**Dataset records**
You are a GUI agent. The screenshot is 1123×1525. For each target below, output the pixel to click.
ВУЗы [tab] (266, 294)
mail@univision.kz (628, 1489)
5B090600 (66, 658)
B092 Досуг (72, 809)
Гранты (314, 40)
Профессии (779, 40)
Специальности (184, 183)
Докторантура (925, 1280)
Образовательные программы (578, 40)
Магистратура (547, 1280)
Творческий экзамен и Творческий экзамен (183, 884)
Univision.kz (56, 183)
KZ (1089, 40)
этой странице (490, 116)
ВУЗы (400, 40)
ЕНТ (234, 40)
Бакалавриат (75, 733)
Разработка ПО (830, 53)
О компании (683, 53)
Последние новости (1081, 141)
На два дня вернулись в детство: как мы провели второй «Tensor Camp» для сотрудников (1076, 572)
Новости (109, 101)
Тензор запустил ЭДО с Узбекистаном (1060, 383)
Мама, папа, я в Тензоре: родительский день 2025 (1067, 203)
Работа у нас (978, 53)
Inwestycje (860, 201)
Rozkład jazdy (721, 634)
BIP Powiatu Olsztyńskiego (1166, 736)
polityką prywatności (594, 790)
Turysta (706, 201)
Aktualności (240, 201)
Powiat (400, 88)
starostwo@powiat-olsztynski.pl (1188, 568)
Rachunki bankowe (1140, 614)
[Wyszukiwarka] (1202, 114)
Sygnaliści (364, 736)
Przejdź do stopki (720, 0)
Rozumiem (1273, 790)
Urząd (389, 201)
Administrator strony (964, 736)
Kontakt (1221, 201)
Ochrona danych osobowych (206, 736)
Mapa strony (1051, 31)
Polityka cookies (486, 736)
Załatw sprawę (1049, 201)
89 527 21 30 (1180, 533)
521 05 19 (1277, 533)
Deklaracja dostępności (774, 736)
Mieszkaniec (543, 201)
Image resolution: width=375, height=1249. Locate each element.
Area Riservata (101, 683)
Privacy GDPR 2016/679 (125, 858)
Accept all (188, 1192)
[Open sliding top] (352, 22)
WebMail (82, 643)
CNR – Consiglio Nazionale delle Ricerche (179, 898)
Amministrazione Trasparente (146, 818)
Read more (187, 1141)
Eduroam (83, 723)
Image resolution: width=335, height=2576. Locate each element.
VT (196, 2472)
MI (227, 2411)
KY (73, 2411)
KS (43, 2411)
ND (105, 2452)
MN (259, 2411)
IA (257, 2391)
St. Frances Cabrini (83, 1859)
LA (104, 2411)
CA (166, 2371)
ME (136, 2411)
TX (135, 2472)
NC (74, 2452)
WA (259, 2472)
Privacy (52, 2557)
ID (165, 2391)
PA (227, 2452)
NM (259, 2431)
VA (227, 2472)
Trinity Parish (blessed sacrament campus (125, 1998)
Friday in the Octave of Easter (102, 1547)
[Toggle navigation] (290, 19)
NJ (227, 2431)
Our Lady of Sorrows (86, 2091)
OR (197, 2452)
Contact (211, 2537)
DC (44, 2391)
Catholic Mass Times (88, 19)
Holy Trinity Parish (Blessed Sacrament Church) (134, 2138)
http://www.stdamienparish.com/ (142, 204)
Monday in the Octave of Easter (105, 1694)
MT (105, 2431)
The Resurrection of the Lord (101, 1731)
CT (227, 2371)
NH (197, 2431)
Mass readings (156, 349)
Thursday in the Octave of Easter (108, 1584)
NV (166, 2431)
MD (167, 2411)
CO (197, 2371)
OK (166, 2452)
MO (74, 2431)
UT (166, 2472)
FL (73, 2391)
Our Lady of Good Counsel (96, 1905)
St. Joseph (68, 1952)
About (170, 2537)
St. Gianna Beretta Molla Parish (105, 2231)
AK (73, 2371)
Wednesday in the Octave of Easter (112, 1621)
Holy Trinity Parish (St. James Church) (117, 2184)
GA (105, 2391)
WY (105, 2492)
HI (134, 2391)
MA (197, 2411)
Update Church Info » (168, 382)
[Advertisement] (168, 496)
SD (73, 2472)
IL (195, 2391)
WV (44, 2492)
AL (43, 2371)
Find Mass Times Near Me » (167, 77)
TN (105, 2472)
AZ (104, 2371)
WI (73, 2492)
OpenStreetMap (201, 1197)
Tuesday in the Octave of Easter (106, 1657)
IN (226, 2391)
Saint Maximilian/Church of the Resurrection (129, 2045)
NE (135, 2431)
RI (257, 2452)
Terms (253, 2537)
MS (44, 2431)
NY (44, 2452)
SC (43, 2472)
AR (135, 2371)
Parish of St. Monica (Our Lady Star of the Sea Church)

**Stated exercise**
Copy all of the data above line for line, without changing anything.

**The output**
You are a GUI agent. The screenshot is 1123×1525. For each target below, output the pixel to click.
ВУЗы [tab] (266, 294)
mail@univision.kz (628, 1489)
5B090600 (66, 658)
B092 Досуг (72, 809)
Гранты (314, 40)
Профессии (779, 40)
Специальности (184, 183)
Докторантура (925, 1280)
Образовательные программы (578, 40)
Магистратура (547, 1280)
Творческий экзамен и Творческий экзамен (183, 884)
Univision.kz (56, 183)
KZ (1089, 40)
этой странице (490, 116)
ВУЗы (400, 40)
ЕНТ (234, 40)
Бакалавриат (75, 733)
Разработка ПО (830, 53)
О компании (683, 53)
Последние новости (1081, 141)
На два дня вернулись в детство: как мы провели второй «Tensor Camp» для сотрудников (1076, 572)
Новости (109, 101)
Тензор запустил ЭДО с Узбекистаном (1060, 383)
Мама, папа, я в Тензоре: родительский день 2025 (1067, 203)
Работа у нас (978, 53)
Inwestycje (860, 201)
Rozkład jazdy (721, 634)
BIP Powiatu Olsztyńskiego (1166, 736)
polityką prywatności (594, 790)
Turysta (706, 201)
Aktualności (240, 201)
Powiat (400, 88)
starostwo@powiat-olsztynski.pl (1188, 568)
Rachunki bankowe (1140, 614)
[Wyszukiwarka] (1202, 114)
Sygnaliści (364, 736)
Przejdź do stopki (720, 0)
Rozumiem (1273, 790)
Urząd (389, 201)
Administrator strony (964, 736)
Kontakt (1221, 201)
Ochrona danych osobowych (206, 736)
Mapa strony (1051, 31)
Polityka cookies (486, 736)
Załatw sprawę (1049, 201)
89 527 21 30 (1180, 533)
521 05 19 (1277, 533)
Deklaracja dostępności (774, 736)
Mieszkaniec (543, 201)
Image resolution: width=375, height=1249. Locate each element.
Area Riservata (101, 683)
Privacy GDPR 2016/679 (125, 858)
Accept all (188, 1192)
[Open sliding top] (352, 22)
WebMail (82, 643)
CNR – Consiglio Nazionale delle Ricerche (179, 898)
Amministrazione Trasparente (146, 818)
Read more (187, 1141)
Eduroam (83, 723)
Image resolution: width=335, height=2576. Locate each element.
VT (196, 2472)
MI (227, 2411)
KY (73, 2411)
KS (43, 2411)
ND (105, 2452)
MN (259, 2411)
IA (257, 2391)
St. Frances Cabrini (83, 1859)
LA (104, 2411)
CA (166, 2371)
ME (136, 2411)
TX (135, 2472)
NC (74, 2452)
WA (259, 2472)
Privacy (52, 2557)
ID (165, 2391)
PA (227, 2452)
NM (259, 2431)
VA (227, 2472)
Trinity Parish (blessed sacrament campus (125, 1998)
Friday in the Octave of Easter (102, 1547)
[Toggle navigation] (290, 19)
NJ (227, 2431)
Our Lady of Sorrows (86, 2091)
OR (197, 2452)
Contact (211, 2537)
DC (44, 2391)
Catholic Mass Times (88, 19)
Holy Trinity Parish (Blessed Sacrament Church) (134, 2138)
http://www.stdamienparish.com/ (142, 204)
Monday in the Octave of Easter (105, 1694)
MT (105, 2431)
The Resurrection of the Lord (101, 1731)
CT (227, 2371)
NH (197, 2431)
Mass readings (156, 349)
Thursday in the Octave of Easter (108, 1584)
NV (166, 2431)
MD (167, 2411)
CO (197, 2371)
OK (166, 2452)
MO (74, 2431)
UT (166, 2472)
FL (73, 2391)
Our Lady of Good Counsel (96, 1905)
St. Joseph (68, 1952)
About (170, 2537)
St. Gianna Beretta Molla Parish (105, 2231)
AK (73, 2371)
Wednesday in the Octave of Easter (112, 1621)
Holy Trinity Parish (St. James Church) (117, 2184)
GA (105, 2391)
WY (105, 2492)
HI (134, 2391)
MA (197, 2411)
Update Church Info » (168, 382)
[Advertisement] (168, 496)
SD (73, 2472)
IL (195, 2391)
WV (44, 2492)
AL (43, 2371)
Find Mass Times Near Me » (167, 77)
TN (105, 2472)
AZ (104, 2371)
WI (73, 2492)
OpenStreetMap (201, 1197)
Tuesday in the Octave of Easter (106, 1657)
IN (226, 2391)
Saint Maximilian/Church of the Resurrection (129, 2045)
NE (135, 2431)
RI (257, 2452)
Terms (253, 2537)
MS (44, 2431)
NY (44, 2452)
SC (43, 2472)
AR (135, 2371)
Parish of St. Monica (Our Lady Star of the Sea Church)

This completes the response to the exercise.